Extract the complete data exactly as given.

Information provided below:

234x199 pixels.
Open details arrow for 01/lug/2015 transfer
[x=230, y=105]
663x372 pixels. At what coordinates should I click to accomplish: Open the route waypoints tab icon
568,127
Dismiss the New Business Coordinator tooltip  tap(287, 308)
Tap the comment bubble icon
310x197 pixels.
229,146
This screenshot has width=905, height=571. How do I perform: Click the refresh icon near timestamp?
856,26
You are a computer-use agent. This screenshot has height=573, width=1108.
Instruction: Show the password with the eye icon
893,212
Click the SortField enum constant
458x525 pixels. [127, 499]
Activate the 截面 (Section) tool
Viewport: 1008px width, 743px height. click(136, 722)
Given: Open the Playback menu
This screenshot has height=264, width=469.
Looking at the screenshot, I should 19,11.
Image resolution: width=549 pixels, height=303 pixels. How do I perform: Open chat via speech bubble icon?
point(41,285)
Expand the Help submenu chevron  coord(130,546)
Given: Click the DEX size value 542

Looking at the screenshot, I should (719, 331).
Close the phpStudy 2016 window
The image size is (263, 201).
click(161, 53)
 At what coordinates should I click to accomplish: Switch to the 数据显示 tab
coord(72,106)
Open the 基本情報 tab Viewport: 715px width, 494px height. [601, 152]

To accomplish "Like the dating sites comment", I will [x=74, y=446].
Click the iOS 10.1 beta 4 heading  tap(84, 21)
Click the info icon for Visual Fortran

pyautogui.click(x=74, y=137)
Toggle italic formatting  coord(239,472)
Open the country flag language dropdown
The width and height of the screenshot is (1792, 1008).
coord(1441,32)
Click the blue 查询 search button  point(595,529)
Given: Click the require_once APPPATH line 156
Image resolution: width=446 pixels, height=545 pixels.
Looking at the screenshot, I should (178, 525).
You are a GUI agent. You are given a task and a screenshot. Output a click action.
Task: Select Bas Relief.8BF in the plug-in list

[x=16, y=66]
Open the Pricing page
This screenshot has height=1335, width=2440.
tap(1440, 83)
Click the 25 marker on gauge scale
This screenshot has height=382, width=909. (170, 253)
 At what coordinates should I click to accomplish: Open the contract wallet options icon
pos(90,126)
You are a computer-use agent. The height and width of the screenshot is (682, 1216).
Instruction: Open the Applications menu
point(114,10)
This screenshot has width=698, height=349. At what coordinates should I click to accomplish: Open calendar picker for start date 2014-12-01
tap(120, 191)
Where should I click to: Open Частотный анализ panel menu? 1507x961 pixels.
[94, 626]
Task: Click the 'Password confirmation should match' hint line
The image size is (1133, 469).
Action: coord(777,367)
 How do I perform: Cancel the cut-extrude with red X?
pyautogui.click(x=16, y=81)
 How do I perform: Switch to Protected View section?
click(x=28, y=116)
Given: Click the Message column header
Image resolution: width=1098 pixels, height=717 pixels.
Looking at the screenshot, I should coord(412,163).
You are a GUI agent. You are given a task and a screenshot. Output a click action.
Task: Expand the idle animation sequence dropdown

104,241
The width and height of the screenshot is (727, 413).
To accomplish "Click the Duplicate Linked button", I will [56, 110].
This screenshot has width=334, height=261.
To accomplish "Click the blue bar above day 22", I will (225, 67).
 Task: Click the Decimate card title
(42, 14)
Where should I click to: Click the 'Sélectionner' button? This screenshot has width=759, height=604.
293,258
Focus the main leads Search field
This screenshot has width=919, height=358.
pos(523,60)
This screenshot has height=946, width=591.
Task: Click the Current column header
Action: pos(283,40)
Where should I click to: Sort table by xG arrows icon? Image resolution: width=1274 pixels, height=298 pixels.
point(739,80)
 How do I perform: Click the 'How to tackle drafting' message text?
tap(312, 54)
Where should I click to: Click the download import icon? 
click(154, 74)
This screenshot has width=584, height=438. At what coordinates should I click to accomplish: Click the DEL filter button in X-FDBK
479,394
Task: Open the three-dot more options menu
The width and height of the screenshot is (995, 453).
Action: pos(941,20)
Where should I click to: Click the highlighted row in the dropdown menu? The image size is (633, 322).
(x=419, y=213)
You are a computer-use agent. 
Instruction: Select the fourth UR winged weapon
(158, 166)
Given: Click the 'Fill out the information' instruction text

End of Information provided.

▶ [Exercise output]
234x199 pixels.
Open details arrow for 01/lug/2015 transfer
[x=230, y=105]
663x372 pixels. At what coordinates should I click to accomplish: Open the route waypoints tab icon
568,127
Dismiss the New Business Coordinator tooltip  tap(287, 308)
Tap the comment bubble icon
310x197 pixels.
229,146
This screenshot has width=905, height=571. How do I perform: Click the refresh icon near timestamp?
856,26
You are a computer-use agent. This screenshot has height=573, width=1108.
Instruction: Show the password with the eye icon
893,212
Click the SortField enum constant
458x525 pixels. [127, 499]
Activate the 截面 (Section) tool
Viewport: 1008px width, 743px height. click(136, 722)
Given: Open the Playback menu
This screenshot has height=264, width=469.
Looking at the screenshot, I should 19,11.
Image resolution: width=549 pixels, height=303 pixels. How do I perform: Open chat via speech bubble icon?
point(41,285)
Expand the Help submenu chevron  coord(130,546)
Given: Click the DEX size value 542

Looking at the screenshot, I should (719, 331).
Close the phpStudy 2016 window
The image size is (263, 201).
click(161, 53)
 At what coordinates should I click to accomplish: Switch to the 数据显示 tab
coord(72,106)
Open the 基本情報 tab Viewport: 715px width, 494px height. [601, 152]

To accomplish "Like the dating sites comment", I will [x=74, y=446].
Click the iOS 10.1 beta 4 heading  tap(84, 21)
Click the info icon for Visual Fortran

pyautogui.click(x=74, y=137)
Toggle italic formatting  coord(239,472)
Open the country flag language dropdown
The width and height of the screenshot is (1792, 1008).
coord(1441,32)
Click the blue 查询 search button  point(595,529)
Given: Click the require_once APPPATH line 156
Image resolution: width=446 pixels, height=545 pixels.
Looking at the screenshot, I should (178, 525).
You are a GUI agent. You are given a task and a screenshot. Output a click action.
Task: Select Bas Relief.8BF in the plug-in list

[x=16, y=66]
Open the Pricing page
This screenshot has height=1335, width=2440.
tap(1440, 83)
Click the 25 marker on gauge scale
This screenshot has height=382, width=909. (170, 253)
 At what coordinates should I click to accomplish: Open the contract wallet options icon
pos(90,126)
You are a computer-use agent. The height and width of the screenshot is (682, 1216).
Instruction: Open the Applications menu
point(114,10)
This screenshot has width=698, height=349. At what coordinates should I click to accomplish: Open calendar picker for start date 2014-12-01
tap(120, 191)
Where should I click to: Open Частотный анализ panel menu? 1507x961 pixels.
[94, 626]
Task: Click the 'Password confirmation should match' hint line
The image size is (1133, 469).
Action: coord(777,367)
 How do I perform: Cancel the cut-extrude with red X?
pyautogui.click(x=16, y=81)
 How do I perform: Switch to Protected View section?
click(x=28, y=116)
Given: Click the Message column header
Image resolution: width=1098 pixels, height=717 pixels.
Looking at the screenshot, I should coord(412,163).
You are a GUI agent. You are given a task and a screenshot. Output a click action.
Task: Expand the idle animation sequence dropdown

104,241
The width and height of the screenshot is (727, 413).
To accomplish "Click the Duplicate Linked button", I will [56, 110].
This screenshot has width=334, height=261.
To accomplish "Click the blue bar above day 22", I will (225, 67).
 Task: Click the Decimate card title
(42, 14)
Where should I click to: Click the 'Sélectionner' button? This screenshot has width=759, height=604.
293,258
Focus the main leads Search field
This screenshot has width=919, height=358.
pos(523,60)
This screenshot has height=946, width=591.
Task: Click the Current column header
Action: pos(283,40)
Where should I click to: Sort table by xG arrows icon? Image resolution: width=1274 pixels, height=298 pixels.
point(739,80)
 How do I perform: Click the 'How to tackle drafting' message text?
tap(312, 54)
Where should I click to: Click the download import icon? 
click(154, 74)
This screenshot has width=584, height=438. At what coordinates should I click to accomplish: Click the DEL filter button in X-FDBK
479,394
Task: Open the three-dot more options menu
The width and height of the screenshot is (995, 453).
Action: pos(941,20)
Where should I click to: Click the highlighted row in the dropdown menu? The image size is (633, 322).
(x=419, y=213)
You are a computer-use agent. 
Instruction: Select the fourth UR winged weapon
(158, 166)
Given: Click the 'Fill out the information' instruction text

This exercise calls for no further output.